The European Central Bank raised its key interest rate to 1.5 percent on Thursday to dampen down inflation, even though the move will add pressure on debt-ridden economies on the fringes of the 17-nation eurozone.

The hike, the second this year, was widely expected in markets as the ECB focuses on its responsibility to get inflation, which is running at 2.7 percent, below its target of just below 2 percent.

Though higher rates may be necessary for a potentially overheating economy like Germany’s, they are likely to add to the growth concerns of some of the eurozone’s more indebted nations, such as Greece and Portugal.

The main focus in the markets will be what ECB president Jean-Claude Trichet says in his upcoming press briefing regarding the outlook for the eurozone economy and Europe’s ongoing debt difficulties.

On the economy, markets will be interested to see if Trichet is as hawkish on inflation as he has been of late.

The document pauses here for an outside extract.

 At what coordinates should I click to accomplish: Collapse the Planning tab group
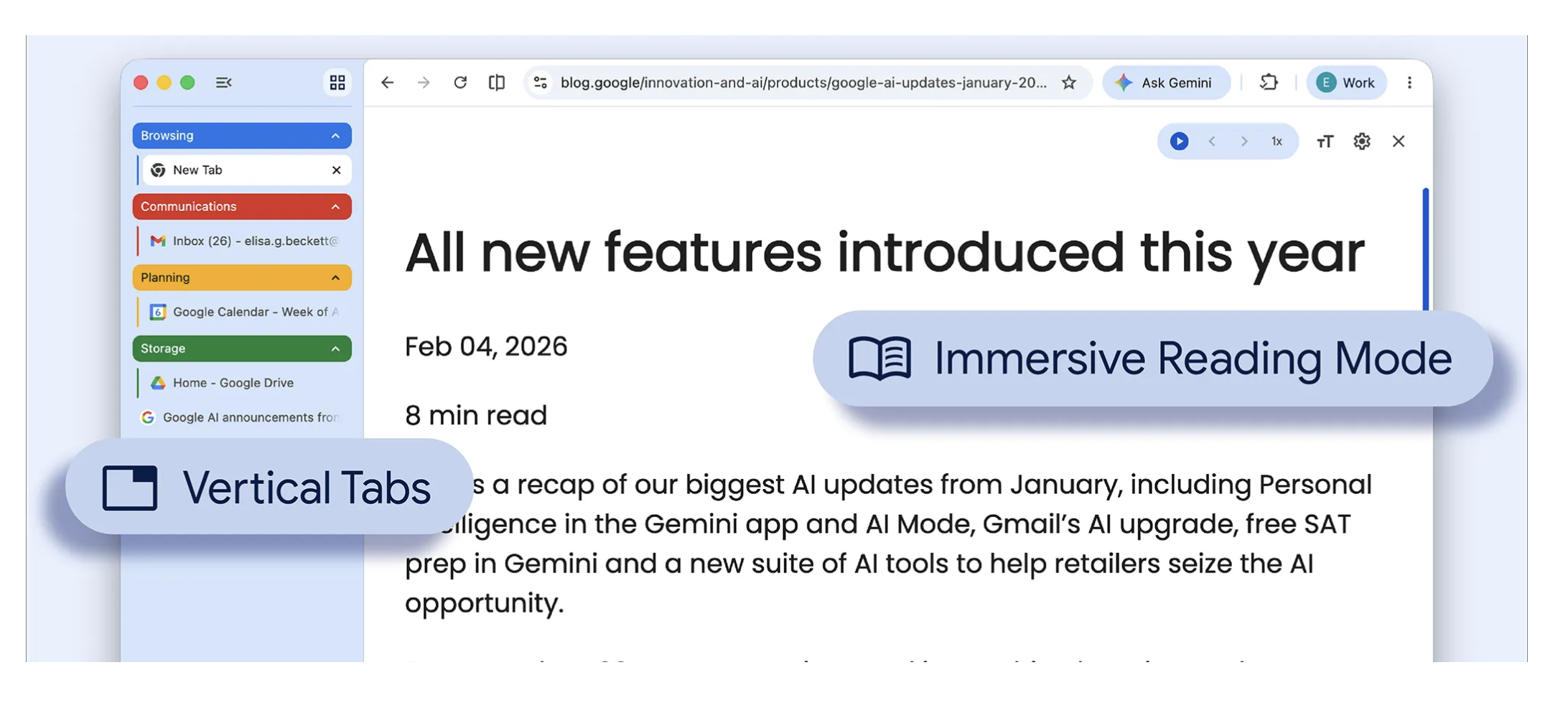[x=335, y=278]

And regarding Europe’s debt crisis, the focus will be on what he says about the situation in Greece and how it affects the ECB itself. The bank has significant exposure to Greek debt since it accepts Athens’ bonds as collateral for loans that help keep the economy afloat.

The ECB has repeatedly insisted that a default on those obligations is out of the question.

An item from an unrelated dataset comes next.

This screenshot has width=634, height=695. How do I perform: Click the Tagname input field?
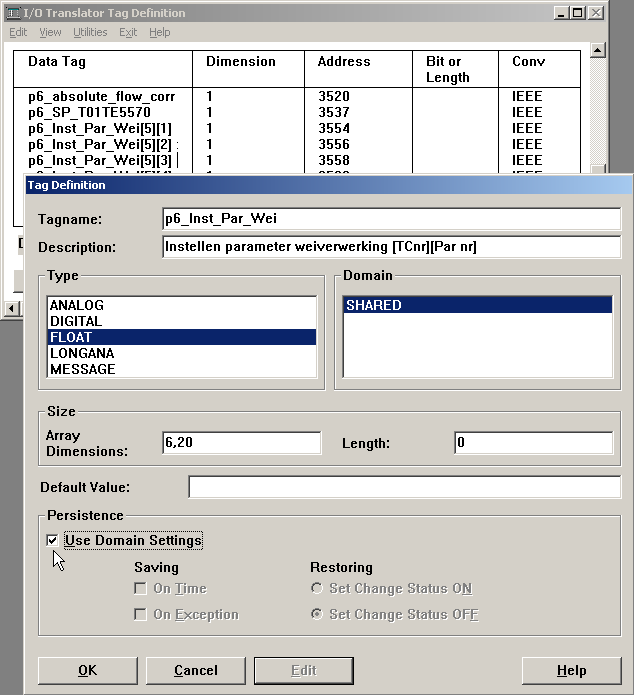click(x=391, y=219)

“Trichet might give markets some comfort by hinting that the ECB could continue to accept Greek debt as collateral for its loans to commercial banks even if the ratings agencies downgrade it to default status,” said Jennifer McKeown, senior European economist at Capital Economics.

“But he will stress that any roll-over of Greek government debt by the private sector will have to be deemed ‘purely voluntary’ by the ECB itself to gain its seal of approval,” McKeown added.

Earlier in the day, the Bank of England held its base interest rate at an all-time low of 0.5 percent as the tepid economic recovery in Britain continues to outweigh concerns over inflation.

Thursday’s decision by the nine-member Monetary Policy Committee to keep the rate unchanged for the 28th straight month was also anticipated in markets.

Though inflation is running at more than double the Bank’s target of 2 percent at 4.5 percent, the majority of rate-setters think inflation will drop quickly next year as the impact of rising energy costs drops out of annual comparisons.